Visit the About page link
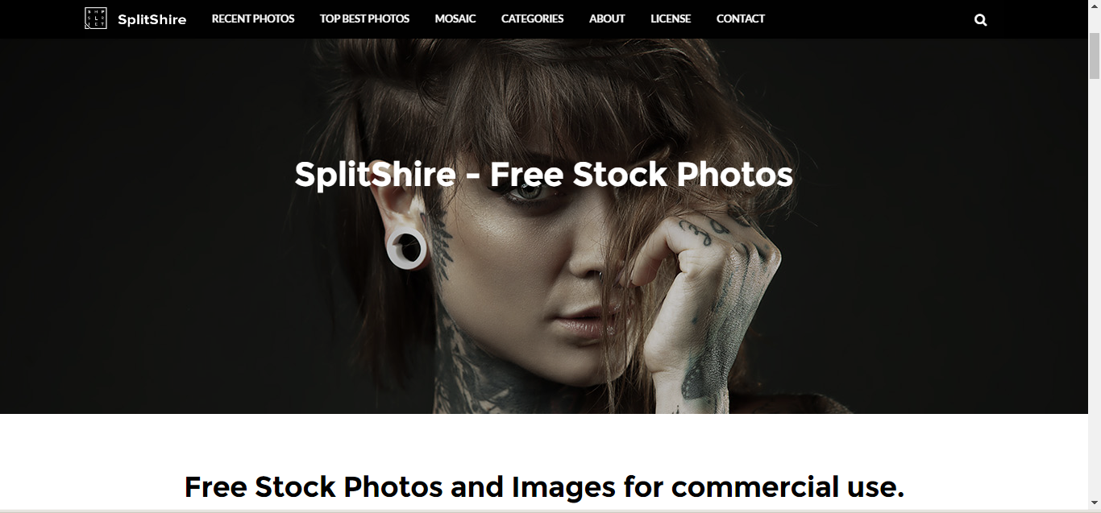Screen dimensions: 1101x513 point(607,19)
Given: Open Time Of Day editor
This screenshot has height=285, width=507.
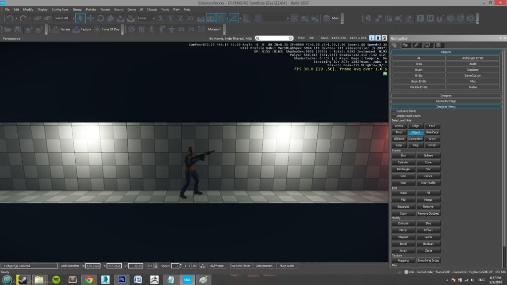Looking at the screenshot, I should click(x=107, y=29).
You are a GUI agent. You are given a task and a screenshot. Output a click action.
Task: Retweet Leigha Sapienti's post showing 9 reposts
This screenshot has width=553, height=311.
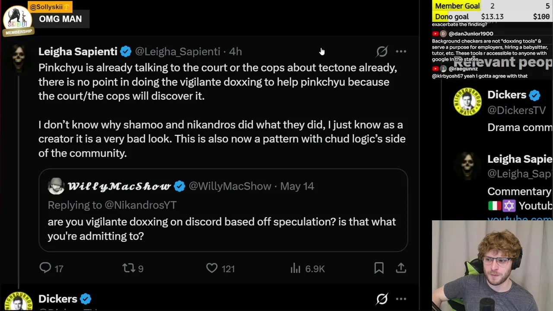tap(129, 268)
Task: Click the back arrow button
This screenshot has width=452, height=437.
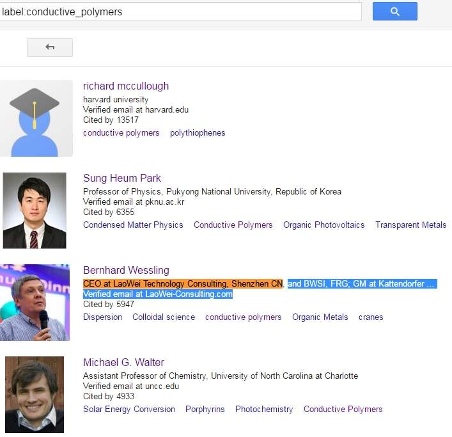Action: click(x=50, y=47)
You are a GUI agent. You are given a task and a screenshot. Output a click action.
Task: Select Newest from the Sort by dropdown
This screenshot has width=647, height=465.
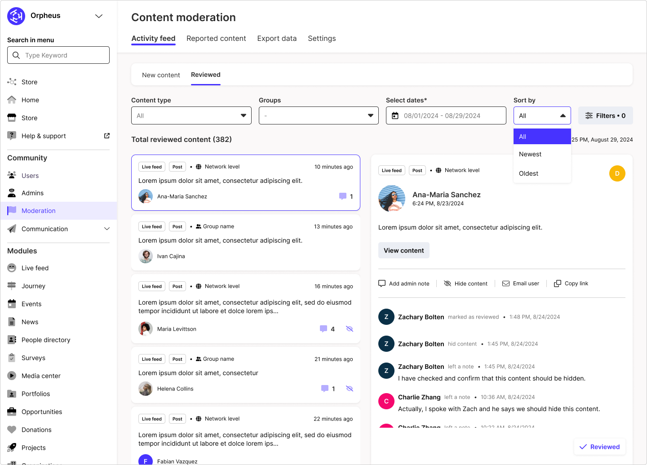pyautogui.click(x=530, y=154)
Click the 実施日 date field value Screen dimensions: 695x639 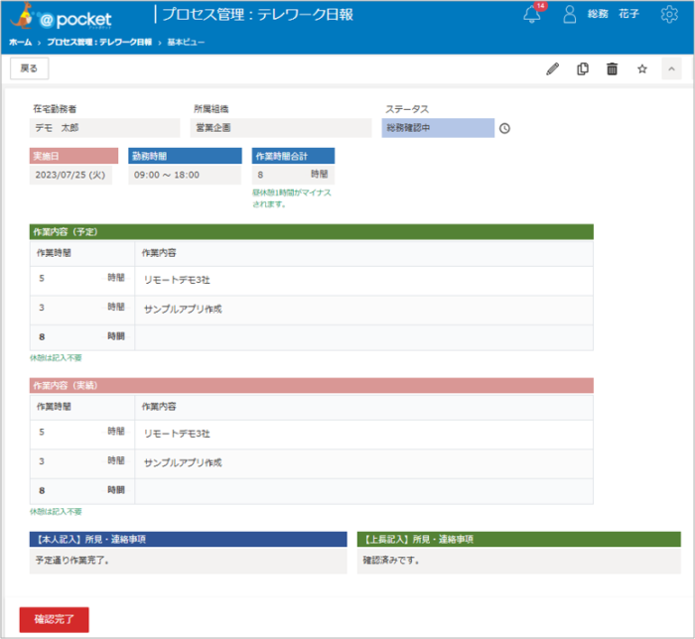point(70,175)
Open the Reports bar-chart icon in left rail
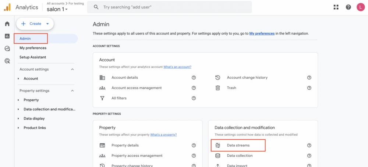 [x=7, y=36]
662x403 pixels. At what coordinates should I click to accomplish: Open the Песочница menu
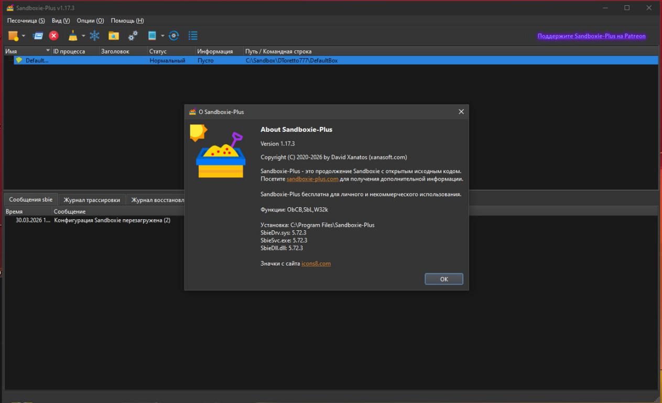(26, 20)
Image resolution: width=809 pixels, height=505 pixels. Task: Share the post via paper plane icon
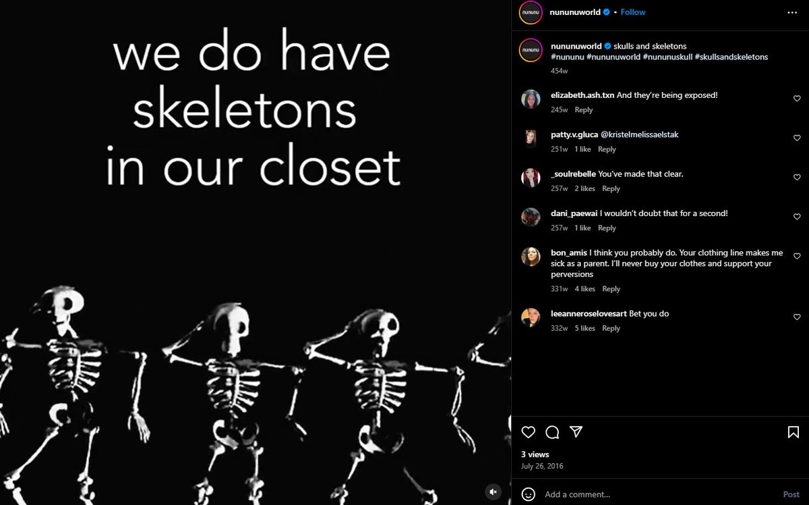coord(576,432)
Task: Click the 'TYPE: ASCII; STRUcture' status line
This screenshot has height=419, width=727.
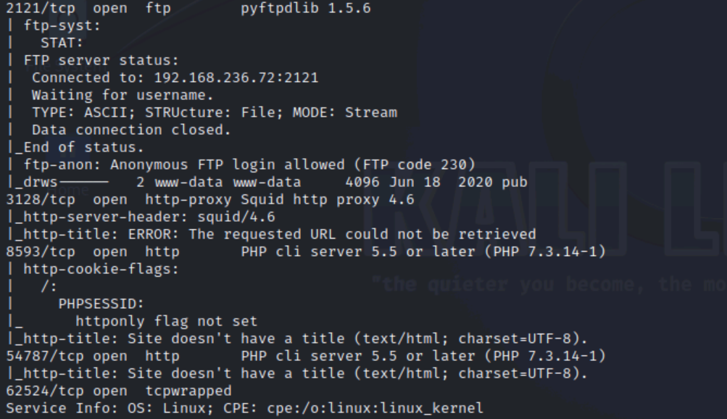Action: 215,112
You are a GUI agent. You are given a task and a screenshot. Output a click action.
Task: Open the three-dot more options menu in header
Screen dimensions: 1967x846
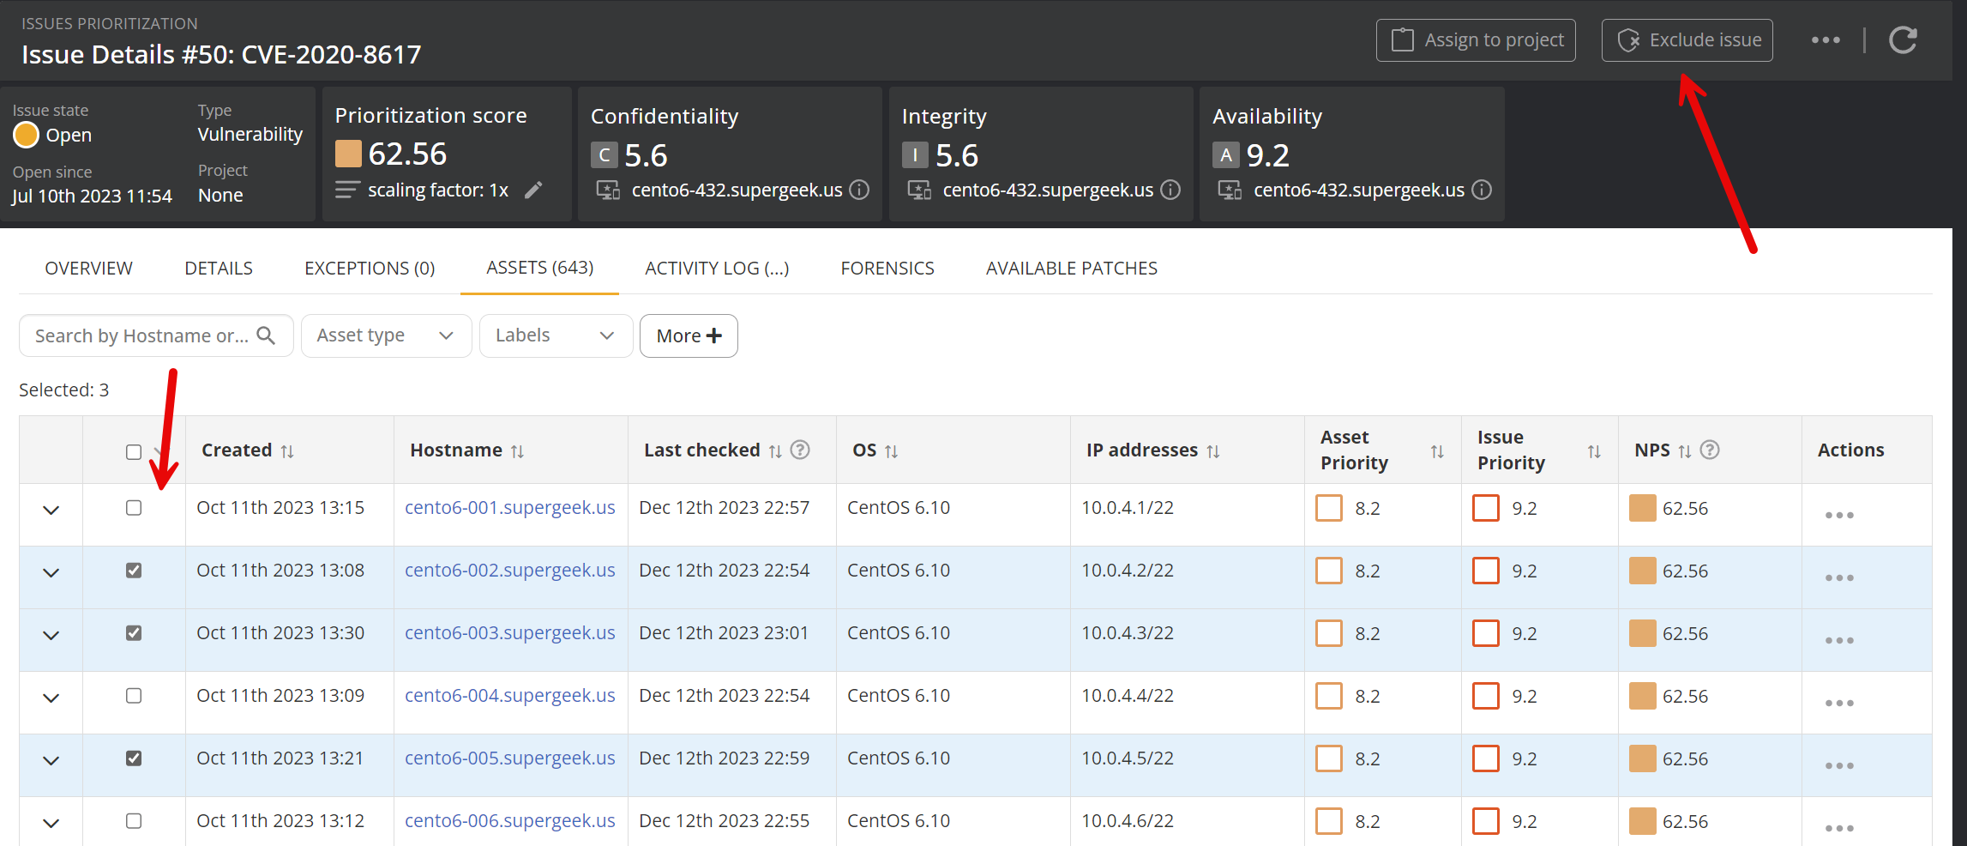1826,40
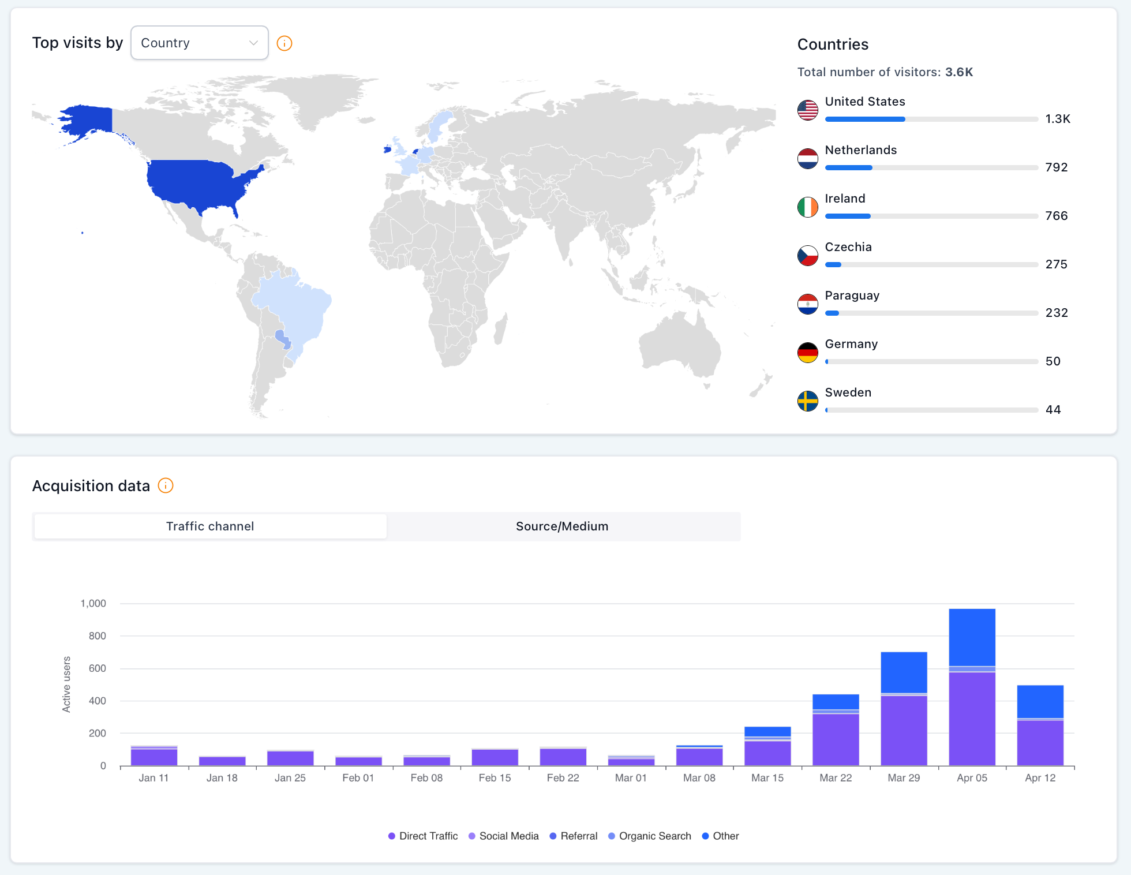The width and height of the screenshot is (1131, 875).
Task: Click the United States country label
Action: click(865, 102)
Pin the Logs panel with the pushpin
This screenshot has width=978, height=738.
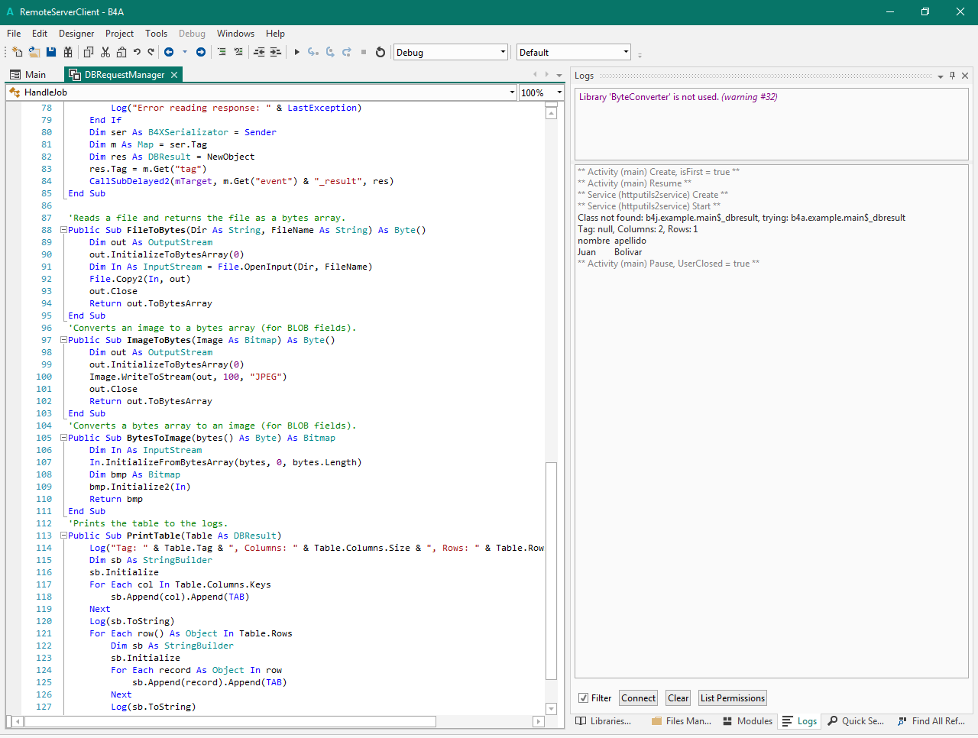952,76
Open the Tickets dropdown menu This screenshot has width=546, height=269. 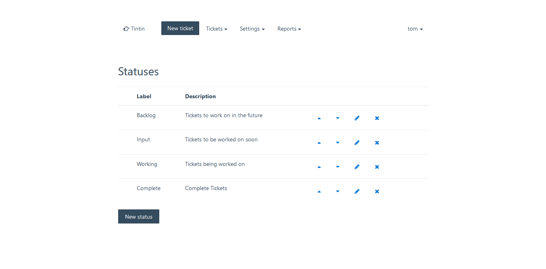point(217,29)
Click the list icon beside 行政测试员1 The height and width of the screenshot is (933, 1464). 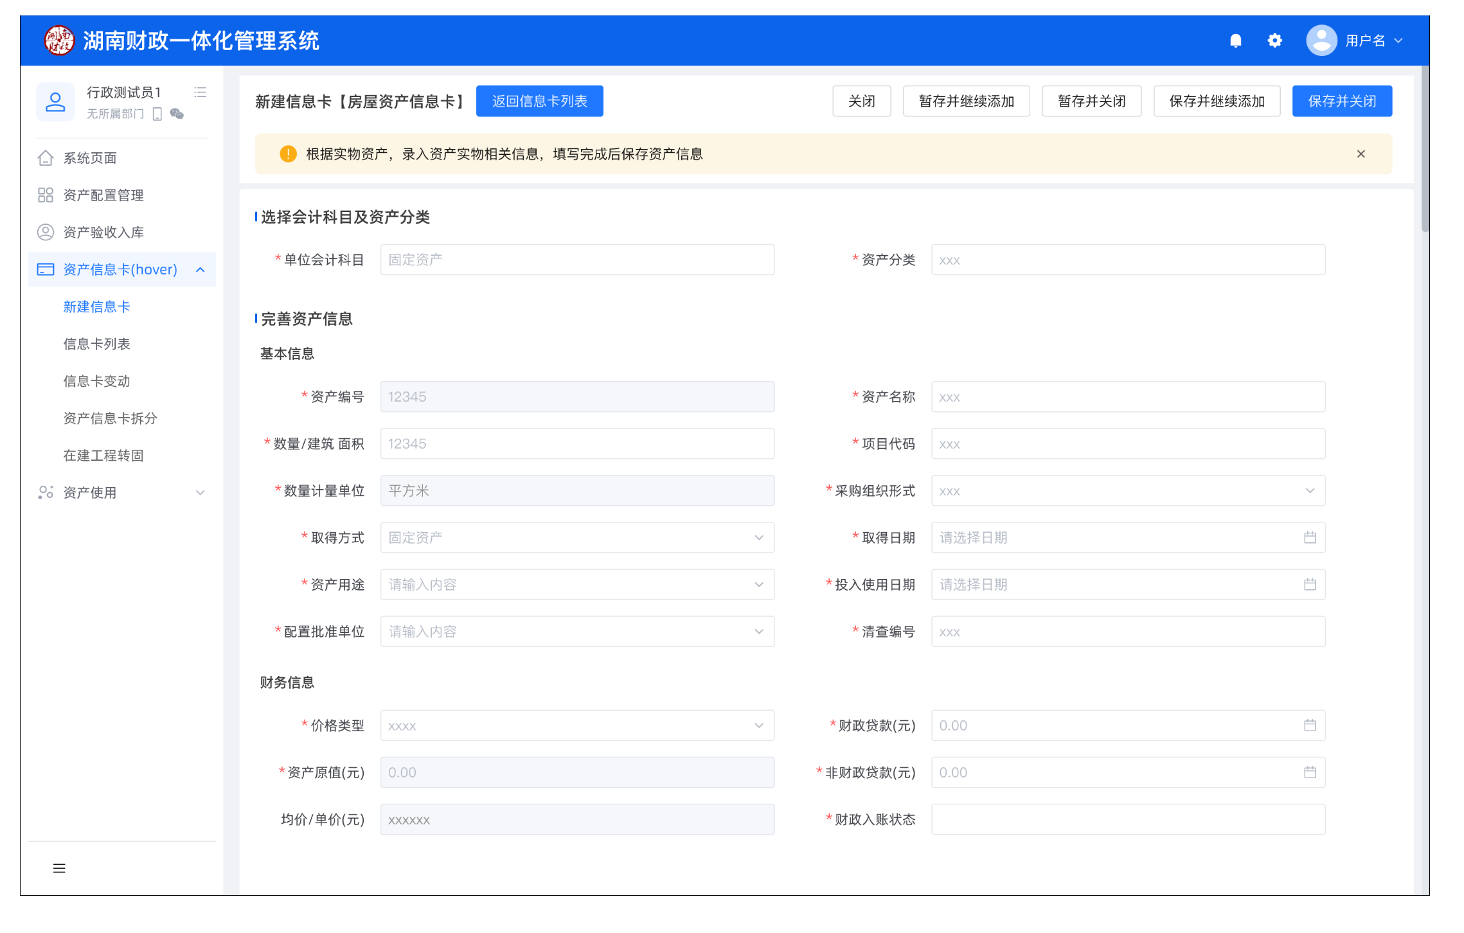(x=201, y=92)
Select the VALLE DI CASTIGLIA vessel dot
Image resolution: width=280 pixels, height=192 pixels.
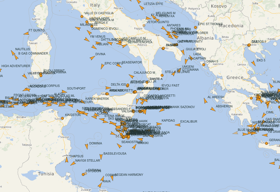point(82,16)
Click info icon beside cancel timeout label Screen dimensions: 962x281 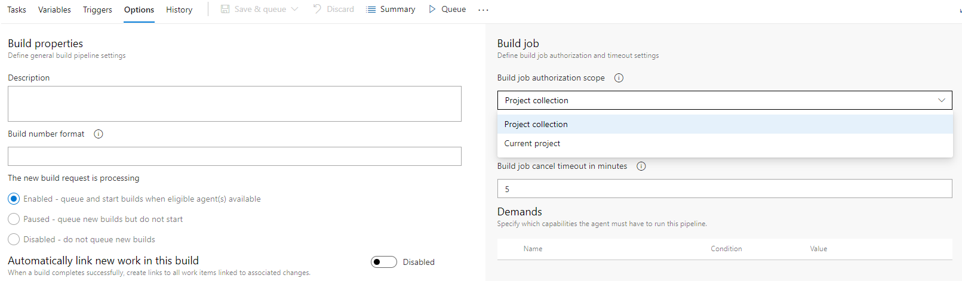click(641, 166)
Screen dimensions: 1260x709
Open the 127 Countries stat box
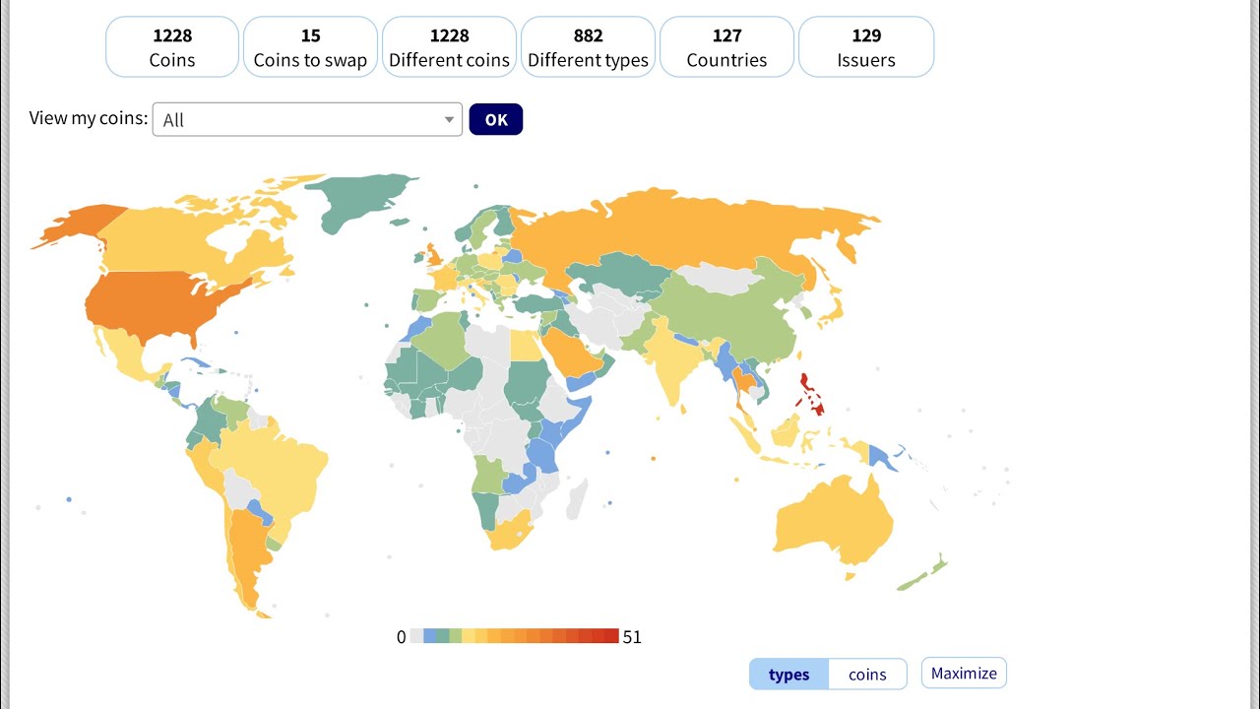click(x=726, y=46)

WHAT TO PRODUCE | Reproduce the material word for word from its first line through the line that contains "Action: click(x=50, y=47)", including that line. Leave the pictures out.

EXERCISE ANSWER |
Visit the About page link
Screen dimensions: 1101x513 point(607,19)
Given: Open Time Of Day editor
This screenshot has height=285, width=507.
Looking at the screenshot, I should click(x=107, y=29).
You are a GUI agent. You are given a task and a screenshot. Output a click action.
Task: Retweet Leigha Sapienti's post showing 9 reposts
This screenshot has width=553, height=311.
tap(129, 268)
Task: Click the back arrow button
This screenshot has width=452, height=437.
Action: click(x=50, y=47)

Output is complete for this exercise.